== YOUR TASK ==
Hand back, word for word, the lines from the one containing "Projects (254, 698)" to the end of the records, both included, and leave out pictures.

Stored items
* * * * * * *
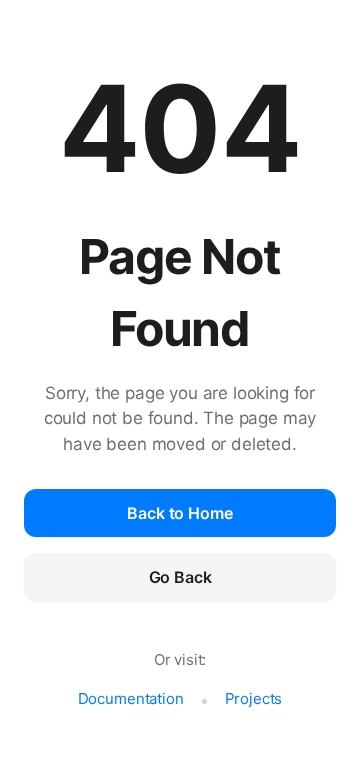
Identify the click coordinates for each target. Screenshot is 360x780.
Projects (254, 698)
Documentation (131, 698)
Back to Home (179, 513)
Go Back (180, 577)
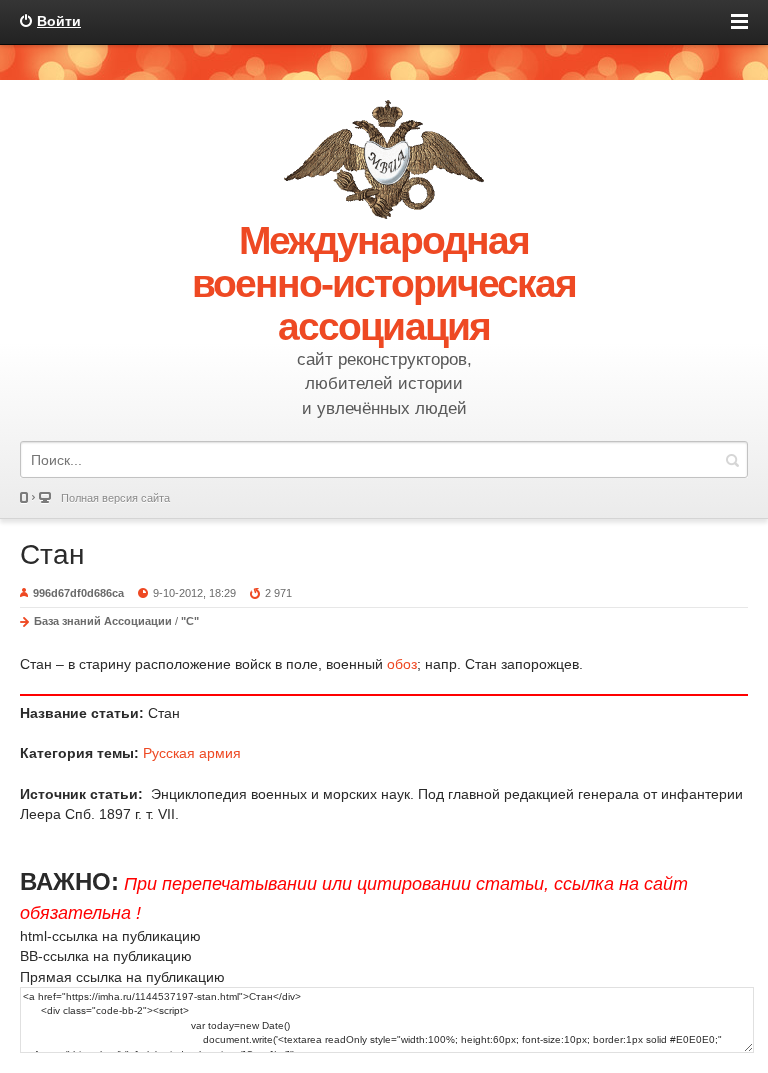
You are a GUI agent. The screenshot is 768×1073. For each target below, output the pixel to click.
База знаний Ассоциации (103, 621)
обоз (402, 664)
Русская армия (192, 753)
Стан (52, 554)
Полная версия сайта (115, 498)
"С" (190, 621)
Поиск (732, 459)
* * * * * * *
== RESPONSE AREA ==
Projects (254, 698)
Documentation (131, 698)
Back to Home (179, 513)
Go Back (180, 577)
You are a GUI agent. The screenshot is 768×1073. For each target below, output the pixel to click.
База знаний Ассоциации (103, 621)
обоз (402, 664)
Русская армия (192, 753)
Стан (52, 554)
Полная версия сайта (115, 498)
"С" (190, 621)
Поиск (732, 459)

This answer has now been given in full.